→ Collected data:
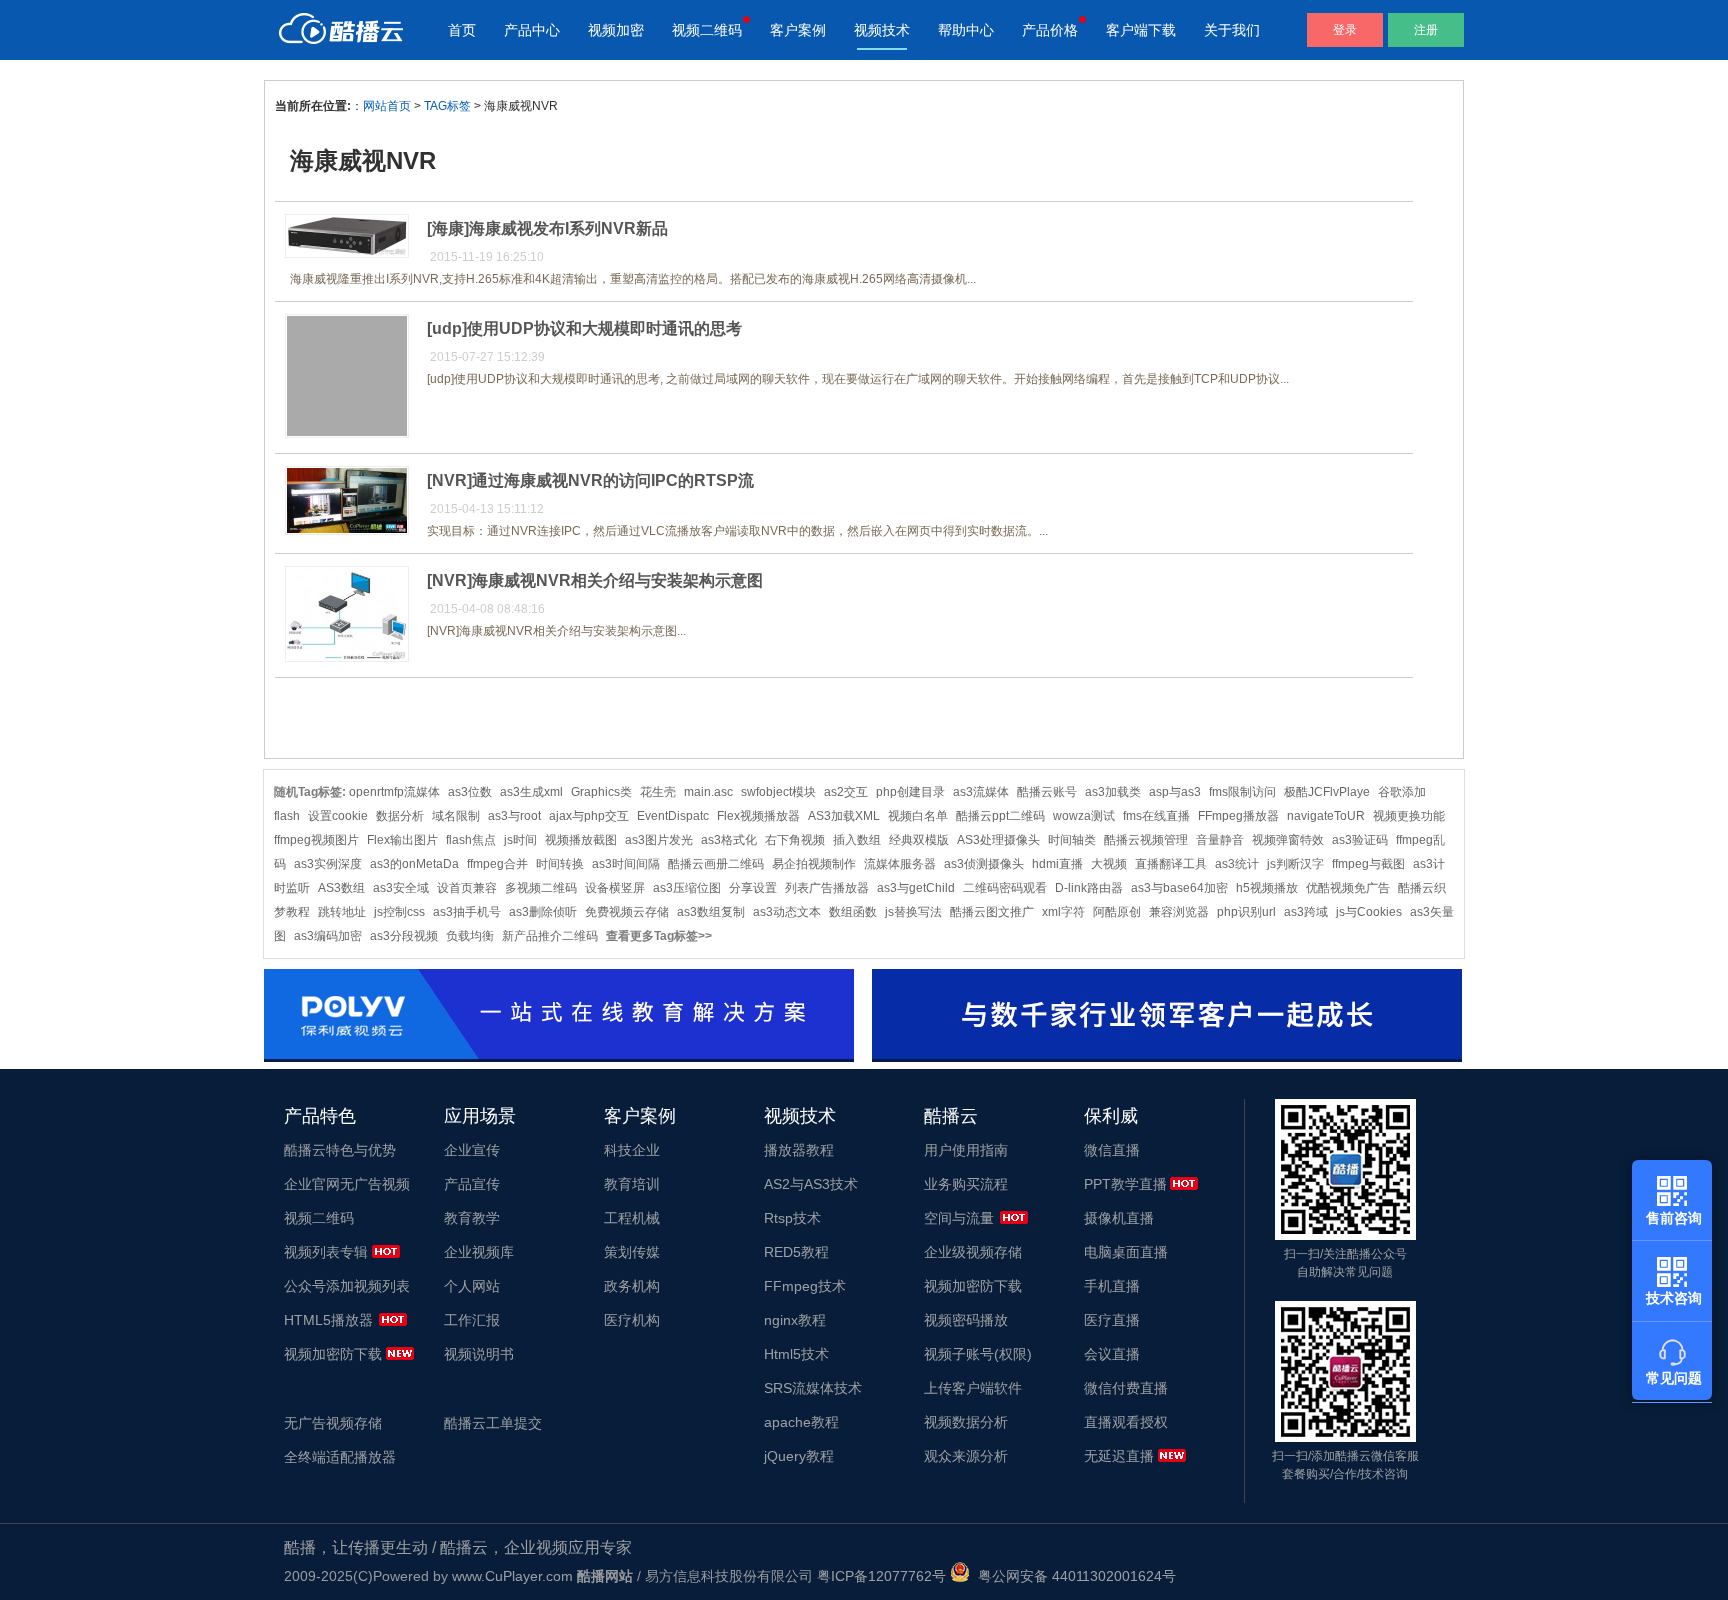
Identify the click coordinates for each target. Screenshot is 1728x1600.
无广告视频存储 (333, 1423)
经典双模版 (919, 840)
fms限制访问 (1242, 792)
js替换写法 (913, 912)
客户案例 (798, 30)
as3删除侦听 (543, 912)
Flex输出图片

→ WHAT YOU WILL DO: With the pictures omitted, reproduce the data above exactly.

→ ANSWER:
Identify the click coordinates for each target. Screenshot is 1728x1600.
无广告视频存储 (333, 1423)
经典双模版 (919, 840)
fms限制访问 (1242, 792)
js替换写法 (913, 912)
客户案例 (798, 30)
as3删除侦听 (543, 912)
Flex输出图片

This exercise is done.